[Collected data]
--- START ---

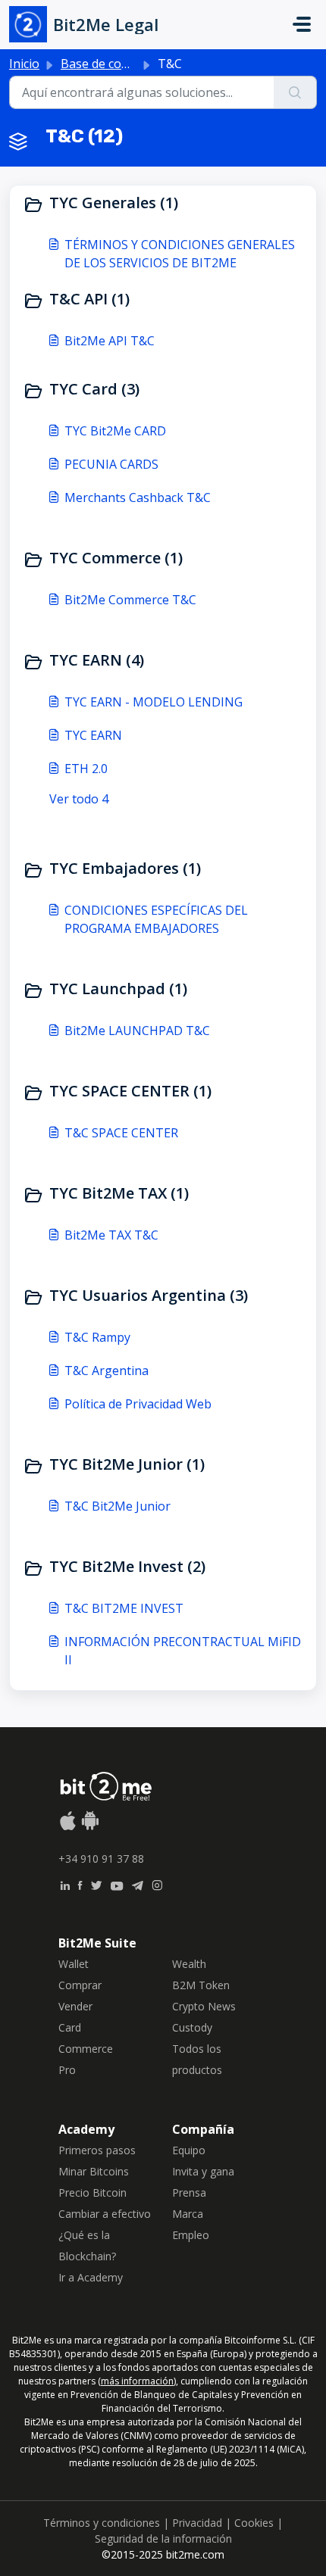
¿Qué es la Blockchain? (87, 2245)
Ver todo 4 (78, 799)
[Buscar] (295, 92)
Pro (67, 2070)
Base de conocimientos (126, 63)
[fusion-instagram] (157, 1884)
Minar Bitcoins (93, 2171)
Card (69, 2027)
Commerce (85, 2048)
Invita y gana (203, 2171)
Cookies (254, 2522)
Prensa (189, 2192)
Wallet (73, 1964)
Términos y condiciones (101, 2522)
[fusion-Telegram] (138, 1884)
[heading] (163, 204)
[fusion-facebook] (80, 1884)
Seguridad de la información (163, 2538)
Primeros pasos (97, 2150)
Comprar (80, 1985)
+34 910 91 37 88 (101, 1858)
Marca (187, 2213)
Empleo (190, 2235)
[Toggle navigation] (302, 24)
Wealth (189, 1964)
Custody (192, 2027)
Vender (75, 2006)
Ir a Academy (90, 2277)
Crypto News (204, 2006)
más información (137, 2381)
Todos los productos (197, 2059)
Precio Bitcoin (92, 2192)
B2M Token (201, 1985)
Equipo (188, 2150)
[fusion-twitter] (96, 1884)
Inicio (24, 63)
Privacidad (197, 2522)
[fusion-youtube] (116, 1884)
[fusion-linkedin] (64, 1884)
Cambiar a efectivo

--- END ---

Retype word for word the line above with "Equipo (188, 2150)" and all lines after it, nothing else.

Equipo (188, 2150)
[fusion-twitter] (96, 1884)
Inicio (24, 63)
Privacidad (197, 2522)
[fusion-youtube] (116, 1884)
[fusion-linkedin] (64, 1884)
Cambiar a efectivo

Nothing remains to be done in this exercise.